• WORK TO COMPLETE
Convert everything from the line containing "You are a computer-use" down to and including the line containing "Action: coord(95,369)" into a Markdown table with the columns Row and Line, numbering each row and skipping blank lines. Leave the pictures out of the answer.

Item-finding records
===

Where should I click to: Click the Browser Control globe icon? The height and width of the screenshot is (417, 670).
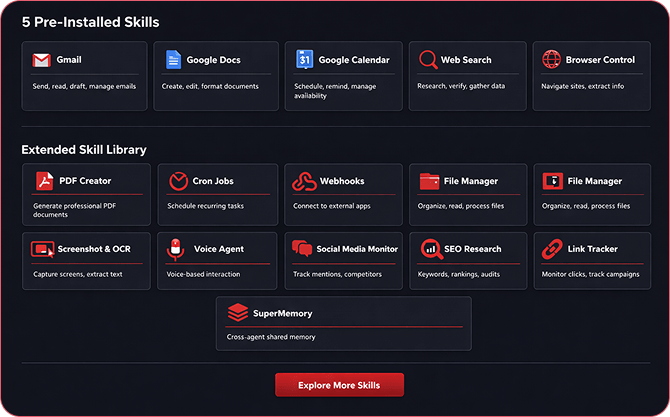point(552,60)
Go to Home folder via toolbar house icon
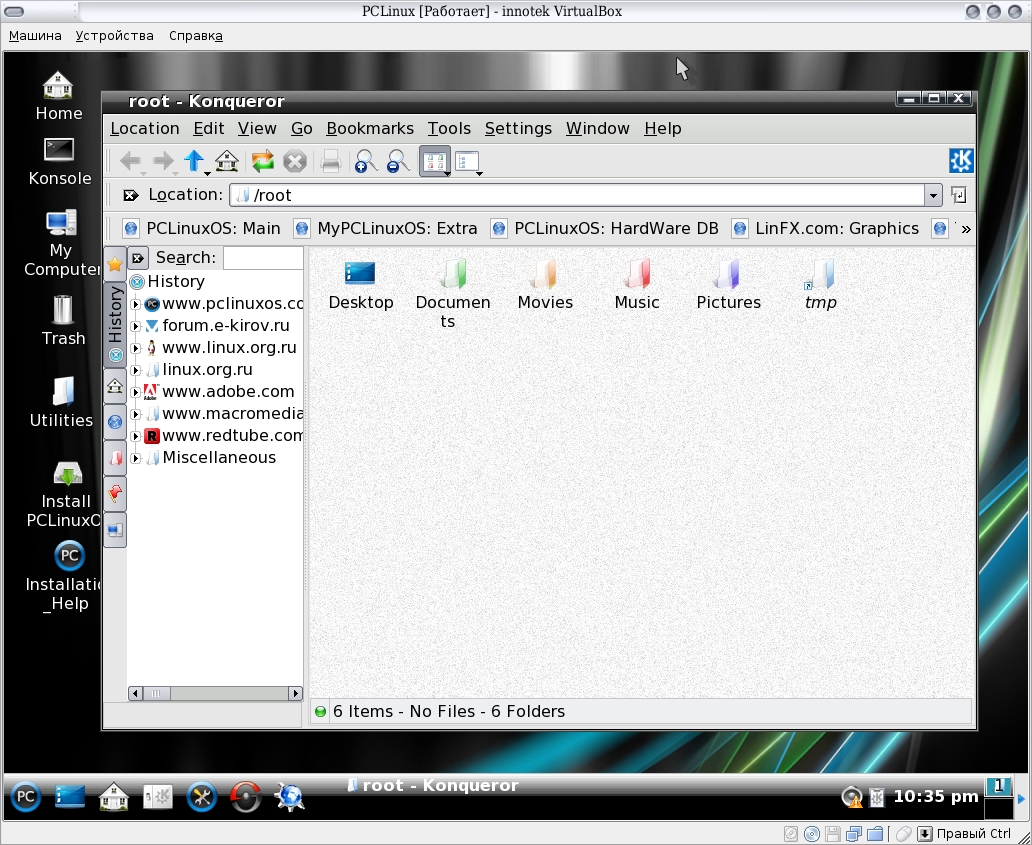The width and height of the screenshot is (1032, 845). tap(227, 161)
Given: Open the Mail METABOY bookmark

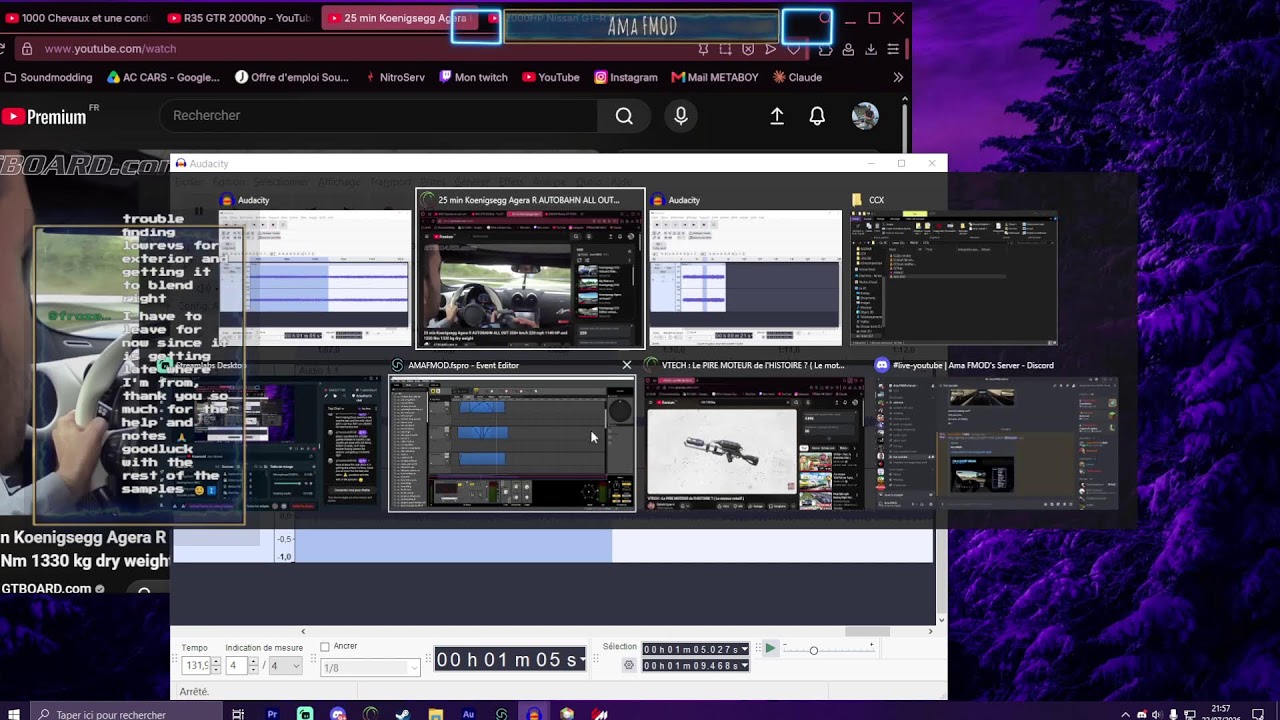Looking at the screenshot, I should pos(715,77).
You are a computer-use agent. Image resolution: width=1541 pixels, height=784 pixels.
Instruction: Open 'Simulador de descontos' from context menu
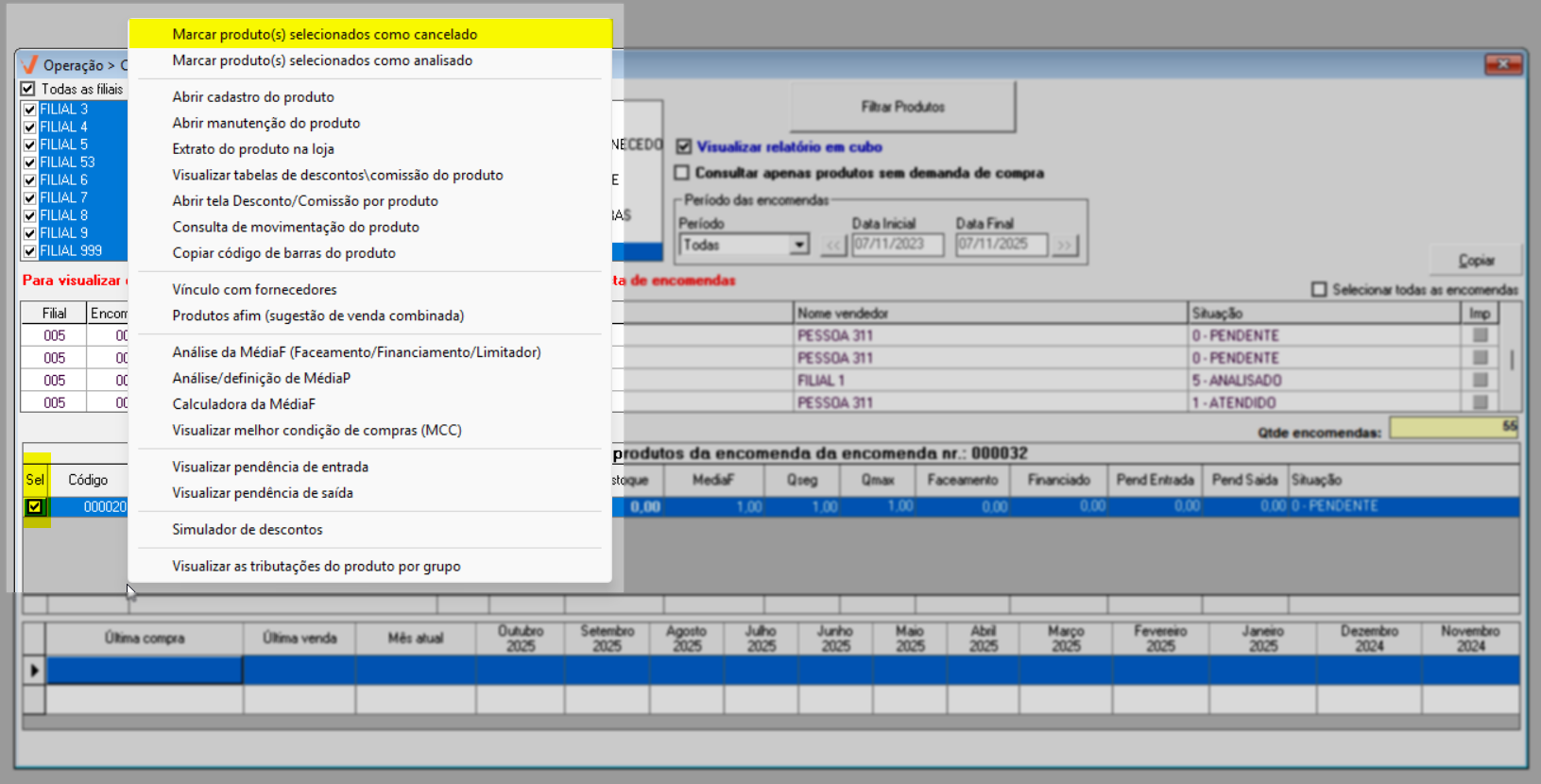pyautogui.click(x=248, y=529)

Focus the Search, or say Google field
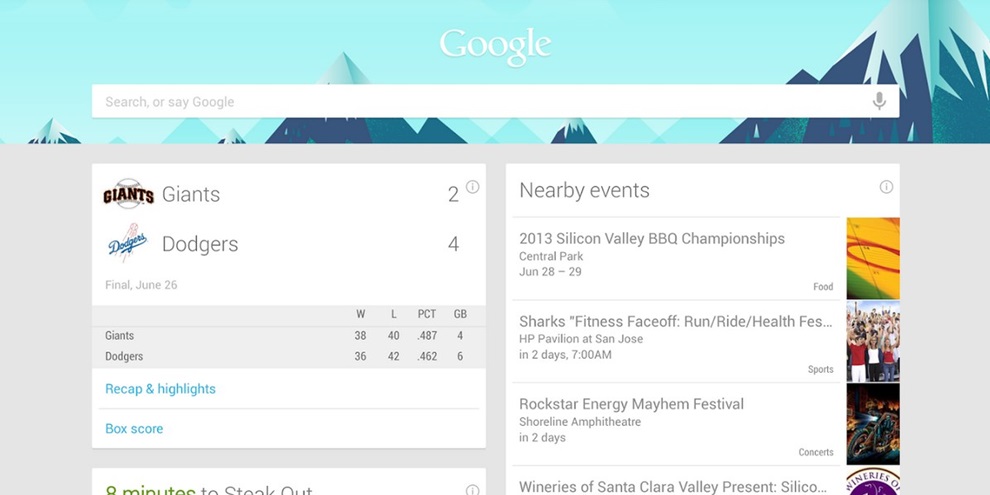click(480, 101)
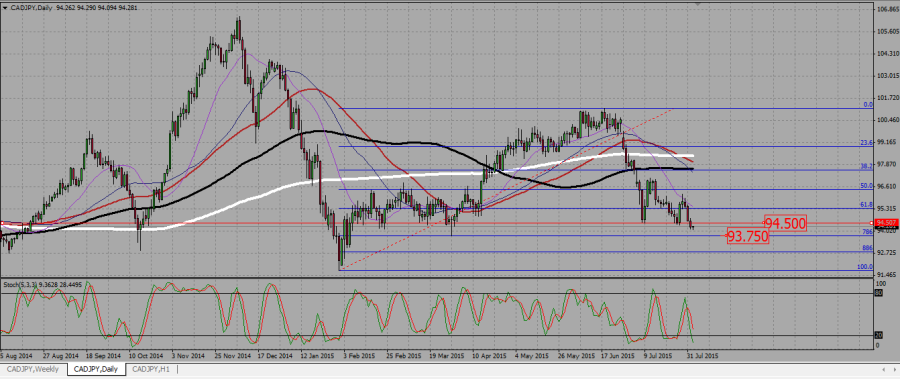Viewport: 900px width, 379px height.
Task: Select the CADJPY,Daily tab
Action: coord(95,369)
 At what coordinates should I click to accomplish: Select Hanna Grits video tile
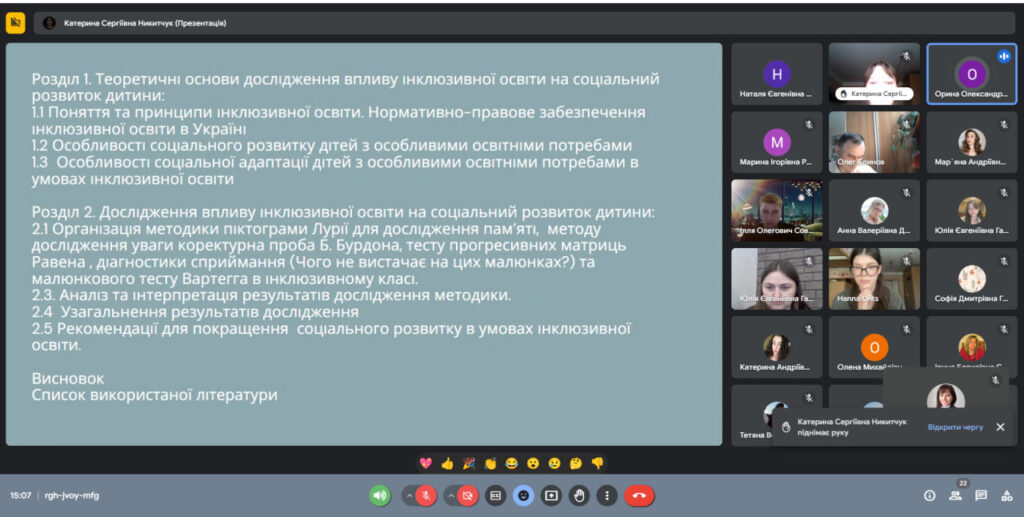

===

• OUTPUT BELOW
| Row | Line |
|---|---|
| 1 | You are a computer-use agent. Image resolution: width=1541 pixels, height=784 pixels. |
| 2 | Instruction: Open 'Simulador de descontos' from context menu |
| 3 | pyautogui.click(x=248, y=529) |
| 4 | Focus the Search, or say Google field |
| 5 | click(480, 101) |
| 6 | Viewport: 900px width, 379px height. |
| 7 | Task: Select the CADJPY,Daily tab |
| 8 | Action: coord(95,369) |